He or she

There’s been a discussion on an ITI list as to whether translators into English use ‘he’ or ‘he and she’.

My answer was that it depends on the client, but I often use ‘he and she’, avoiding the construction as much as possible by using plurals and other devices.

It is very common in legal English to repeat a noun rather than use a pronoun: ‘a director must resign a director’s office’ rather than ‘resign his office’ or ‘resign his or her office’. This is useful in other cases too, where the German er / sie / es disambiguates and the translator has to be careful to make clear what ‘it’ refers to.

One suggestion was to follow the Interpretation Act, where the masculine includes the feminine. To that I would say that the Interpretation Act is a good suggestion, but it is intended for interpretation in an English court, whereas my translations go to people all over the world who have not read the English Interpretation Act. But see no. 6 of the Interpretation Act 1978, a PDF of which is on this site.

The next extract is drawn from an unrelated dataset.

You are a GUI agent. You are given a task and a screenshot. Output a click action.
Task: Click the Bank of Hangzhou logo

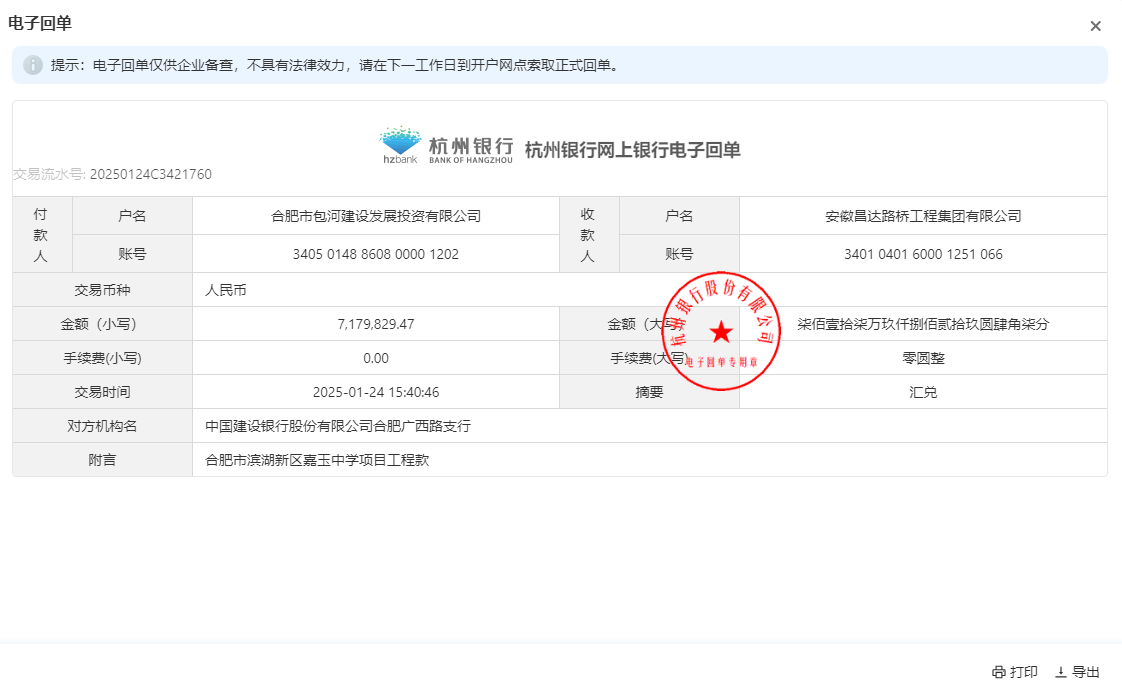coord(446,146)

G.C. Thornton in Legislative Drafting has some suggestions on this, which I list below. But translators do not have the freedom that writers do. (To give another example, if the German cites pages 5 ff., the translator cannot take the advice of citing the exact pages – 5-7, 5-11 or whatever, because the translator doesn’t know which pages were meant…I notice I repeated ‘the translator’ there, instead of writing ‘she’ to include the masculine).

Here are Thornton’s suggestions:

1. Repeat the noun in place of a pronoun. Use ‘his or her’ in place of ‘his’
3. Recast the sentence using the plural
4. Omit the pronoun:
‘On reaching the age of 80, a director must resign office’ (instead of ‘resign his office’)
5. Replace a nominalisation with a verb form:
‘consent to’ instead of ‘give his consent’
6. Recast the sentence using a relative clause:
‘A person who has lodged a memorandum of appeal may…’ instead of
‘If a person has lodged, he may…’
7. Recast the sentence using a participle:
‘before lodging an appeal’
instead of ‘before he lodges an appeal’.

German word of the year / Quasi-Verteidigungsfall

The year is still new, but the German word of the year has already appeared.

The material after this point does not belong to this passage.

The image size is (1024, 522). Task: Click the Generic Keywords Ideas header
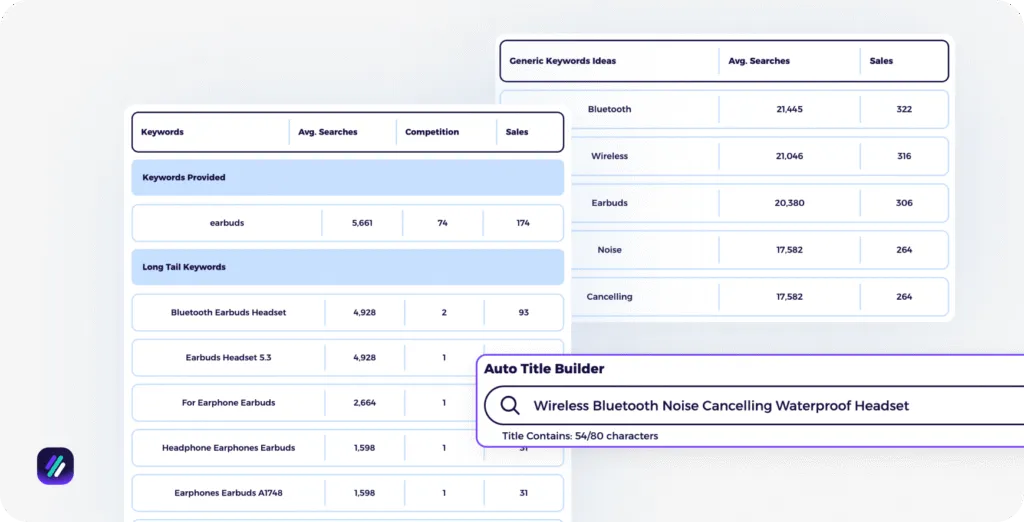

In February last year, the Federal Constitutional Court (Bundesverfassungsgericht) found that a statute permitting civilian planes to be shot down if they were hijacked was unconstitutional. The New Anatolian reports:

Wolfgang Schaeuble said officials will draw up new legislation and an amendment to the constitution after the country’s supreme court rejected an earlier air-safety law, the Saechsische Zeitung newspaper reported. Shooting down hijacked passenger planes could be justified if the threat to Germany was considered severe, Schaeuble said, according to the paper.
“In the case of Sept. 11, the shooting down (of the hijacked planes) would have been necessary as well as legally admissible,” he was quoted as saying.

Article 115a of the Basic Law (Grundgesetz) refers to the Verteidigungsfall – literally, the situation where defence is necessary (Muret-Sanders im V.: if defence becomes necessary). If this noun is used a lot, it becomes difficult to render it elegantly in English. Schäuble wants to create the Quasi-Verteidigungsfall (situation analogous to the situation where defence is necessary).

For a German article see the Süddeutsche Zeitung.

Then, of course, there is the Bündnisfall (Nato-ville), and others too: Störfall, Ernstfall, to say nothing of Kniefall, Schneefall and Sündenfall. A diagram of Verteidigungsfall can be found if it’s looked up at Leipzig.

David Crystal weblog

David Crystal has a weblog: DCBlog, I discovered from Luxus Linguae.

It was at Broadcasting House in London, round about 1980. I was asked to talk about language to a managerial seminar series, and I started by asking them why there had been no blockbuster… etc. The answers went roughly along these lines. People remembered language work from their school days. It was dull, boring, dry as dust. Parsing. Split infinitives. Tenses. Being told off for mispronouncing something. Iambic pentameters. … I looked around the room. From their age, these were almost all people who had been through the prescriptive mill. They were probably the last generation of people to do so. They had never been enthused about language.

(On TV language blockbusters – not)

One of his reasons for blogging was one of mine – to save answering the same question many times. Not that that explains many of my posts.

Leuze mineral bath / Mineralbad Leuze

This is a bit off topic, but is anyone au fait with the Leuze in Bad Cannstatt? For the second time I swam there on January 1, and I spent some time in the 20 degree outside pool with water from two springs. I didn’t write down the names of the five minerals there. It’s far too cold for me, but once you have swum nearly a length, the tingling in the water makes you feel warm all over, so you can keep swimming comfortably even though it’s actually cold. What’s more, the temperature keeps small children away. Lots of carbon but no chlorine.

There’s a detailed review online, but the reviewer didn’t try this particular pool because it was so cold. I haven’t yet found anything describing this effect.